Abstract: In the classical secretary problem, $n$ ranked items arrive one by one, and each item's rank relative to its predecessors is noted. The observer must select or reject each item as it arrives, with the object of selecting the item of highest rank. For $M_n\in{0,1,\cdots, n-1}$, let $\mathcal{S}(n,M_n)$ denote the strategy whereby the observer rejects the first $M_n$ items, and then selects the first later-arriving item whose rank is higher than that of any of the first $M_n$ items (if such an item exists). If the ranked items arrive in a uniformly random order, it is well-known that the limiting optimal probability of success is $\frac1e$, which occurs if $M_n\sim\frac ne$. It has been shown that when the ranked items arrive according to certain non-uniform distributions on the set of permutations, $\frac1e$ serves as a lower bound for the optimal probability. There is a fundamental reason for this phenomenon. We consider certain distributions for which that reason does not apply. We begin by noting a cooked-up class of distributions for which $\mathcal{S}(n,M)$ yields the lowest possible probability of success -- namely $\frac1n$, for all $M$. We then consider the uniform distribution over all permutations avoiding a particular pattern of length three.
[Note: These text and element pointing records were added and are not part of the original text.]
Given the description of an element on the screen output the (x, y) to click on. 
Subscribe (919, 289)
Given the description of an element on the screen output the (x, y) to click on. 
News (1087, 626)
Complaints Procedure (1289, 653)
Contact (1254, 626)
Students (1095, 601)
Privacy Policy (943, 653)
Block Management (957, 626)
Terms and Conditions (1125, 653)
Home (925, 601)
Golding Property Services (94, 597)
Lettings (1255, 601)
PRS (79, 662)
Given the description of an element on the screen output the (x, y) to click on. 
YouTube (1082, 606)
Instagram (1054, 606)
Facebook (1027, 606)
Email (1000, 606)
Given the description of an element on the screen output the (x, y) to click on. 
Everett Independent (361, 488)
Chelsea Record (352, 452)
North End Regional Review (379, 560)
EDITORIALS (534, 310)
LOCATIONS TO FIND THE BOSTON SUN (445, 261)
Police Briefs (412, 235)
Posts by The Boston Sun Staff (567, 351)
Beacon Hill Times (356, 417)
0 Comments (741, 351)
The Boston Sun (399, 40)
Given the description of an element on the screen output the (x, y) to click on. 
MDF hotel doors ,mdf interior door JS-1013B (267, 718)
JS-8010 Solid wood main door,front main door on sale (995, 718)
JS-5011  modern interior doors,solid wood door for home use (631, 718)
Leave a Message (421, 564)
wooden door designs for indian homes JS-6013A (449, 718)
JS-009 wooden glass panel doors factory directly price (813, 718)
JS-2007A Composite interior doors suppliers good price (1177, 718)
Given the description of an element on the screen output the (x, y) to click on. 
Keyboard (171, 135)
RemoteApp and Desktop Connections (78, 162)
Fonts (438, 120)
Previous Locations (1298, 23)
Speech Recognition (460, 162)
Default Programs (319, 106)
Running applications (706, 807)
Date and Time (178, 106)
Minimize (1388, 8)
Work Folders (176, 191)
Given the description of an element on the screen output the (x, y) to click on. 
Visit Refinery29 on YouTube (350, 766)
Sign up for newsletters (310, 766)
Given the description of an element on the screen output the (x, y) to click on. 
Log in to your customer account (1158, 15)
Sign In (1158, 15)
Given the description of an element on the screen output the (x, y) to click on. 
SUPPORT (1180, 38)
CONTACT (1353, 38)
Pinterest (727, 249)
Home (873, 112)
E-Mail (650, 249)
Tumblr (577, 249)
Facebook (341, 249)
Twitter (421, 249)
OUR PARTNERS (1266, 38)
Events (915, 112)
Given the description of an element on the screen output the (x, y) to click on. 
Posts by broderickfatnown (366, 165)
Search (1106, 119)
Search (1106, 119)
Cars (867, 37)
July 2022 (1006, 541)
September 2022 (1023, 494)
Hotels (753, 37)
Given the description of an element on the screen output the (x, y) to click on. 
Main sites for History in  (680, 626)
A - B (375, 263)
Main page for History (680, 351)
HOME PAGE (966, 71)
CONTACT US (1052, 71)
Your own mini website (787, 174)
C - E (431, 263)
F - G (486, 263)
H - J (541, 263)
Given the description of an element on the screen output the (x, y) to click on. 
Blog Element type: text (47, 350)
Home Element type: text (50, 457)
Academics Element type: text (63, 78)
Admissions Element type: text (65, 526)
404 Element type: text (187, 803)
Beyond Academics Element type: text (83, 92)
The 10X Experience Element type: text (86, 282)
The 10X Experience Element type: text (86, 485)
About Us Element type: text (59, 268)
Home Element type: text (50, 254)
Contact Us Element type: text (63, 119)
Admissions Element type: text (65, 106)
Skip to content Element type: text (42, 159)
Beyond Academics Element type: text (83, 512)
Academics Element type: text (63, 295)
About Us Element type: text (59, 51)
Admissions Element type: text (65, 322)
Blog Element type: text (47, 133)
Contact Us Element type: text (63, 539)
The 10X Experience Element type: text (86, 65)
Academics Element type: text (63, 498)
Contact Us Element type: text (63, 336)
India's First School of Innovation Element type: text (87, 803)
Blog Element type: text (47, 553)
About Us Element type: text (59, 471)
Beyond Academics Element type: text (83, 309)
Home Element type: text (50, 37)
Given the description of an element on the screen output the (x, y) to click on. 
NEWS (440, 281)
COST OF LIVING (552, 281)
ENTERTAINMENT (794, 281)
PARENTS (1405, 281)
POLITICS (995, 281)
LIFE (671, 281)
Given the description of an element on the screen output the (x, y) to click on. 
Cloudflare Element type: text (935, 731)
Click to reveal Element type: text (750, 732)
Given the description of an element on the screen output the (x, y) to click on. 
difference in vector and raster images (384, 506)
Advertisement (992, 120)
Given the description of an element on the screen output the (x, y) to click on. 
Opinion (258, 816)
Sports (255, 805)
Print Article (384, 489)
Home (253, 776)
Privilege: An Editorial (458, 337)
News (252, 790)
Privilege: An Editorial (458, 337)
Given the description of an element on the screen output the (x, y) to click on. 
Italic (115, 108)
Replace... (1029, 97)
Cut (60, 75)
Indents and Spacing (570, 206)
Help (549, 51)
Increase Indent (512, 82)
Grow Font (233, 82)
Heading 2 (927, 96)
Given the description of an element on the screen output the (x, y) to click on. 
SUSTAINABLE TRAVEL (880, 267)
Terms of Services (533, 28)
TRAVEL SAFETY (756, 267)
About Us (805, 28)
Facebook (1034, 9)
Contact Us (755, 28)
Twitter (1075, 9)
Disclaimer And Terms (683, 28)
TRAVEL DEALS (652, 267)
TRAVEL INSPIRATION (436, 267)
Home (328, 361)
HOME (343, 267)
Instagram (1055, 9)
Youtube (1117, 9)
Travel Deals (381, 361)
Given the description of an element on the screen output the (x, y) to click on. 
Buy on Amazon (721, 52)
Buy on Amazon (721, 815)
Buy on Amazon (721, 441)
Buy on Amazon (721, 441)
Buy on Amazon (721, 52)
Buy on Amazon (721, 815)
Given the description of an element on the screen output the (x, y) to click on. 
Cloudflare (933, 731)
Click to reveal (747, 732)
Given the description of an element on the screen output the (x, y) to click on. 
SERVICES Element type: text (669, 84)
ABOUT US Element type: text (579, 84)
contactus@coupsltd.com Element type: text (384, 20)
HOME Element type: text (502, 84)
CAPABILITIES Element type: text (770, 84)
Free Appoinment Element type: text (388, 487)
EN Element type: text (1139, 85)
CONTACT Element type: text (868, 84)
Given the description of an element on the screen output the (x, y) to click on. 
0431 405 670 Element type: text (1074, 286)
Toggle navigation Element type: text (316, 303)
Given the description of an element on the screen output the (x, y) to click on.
In the case of the pattern 231 or 132, for any choice of $M_n$, the strategy $\mathcal{S}(n,M_n)$ yields the very same probability of success; namely $\frac{n+1}{2(2n-1)}$, which gives a limiting probability of $\frac14$. For the pattern 213, the optimal strategy is obtained for $M\in{0,1}$, also yielding a limiting probability of $\frac14$. For the pattern 123, the optimal strategy is obtained for $M=1$, yielding a limiting probability of $\frac34$. For the other two patterns, 312 and 321, an optimal strategy will yield a limiting probability of at least $\frac7{16}$.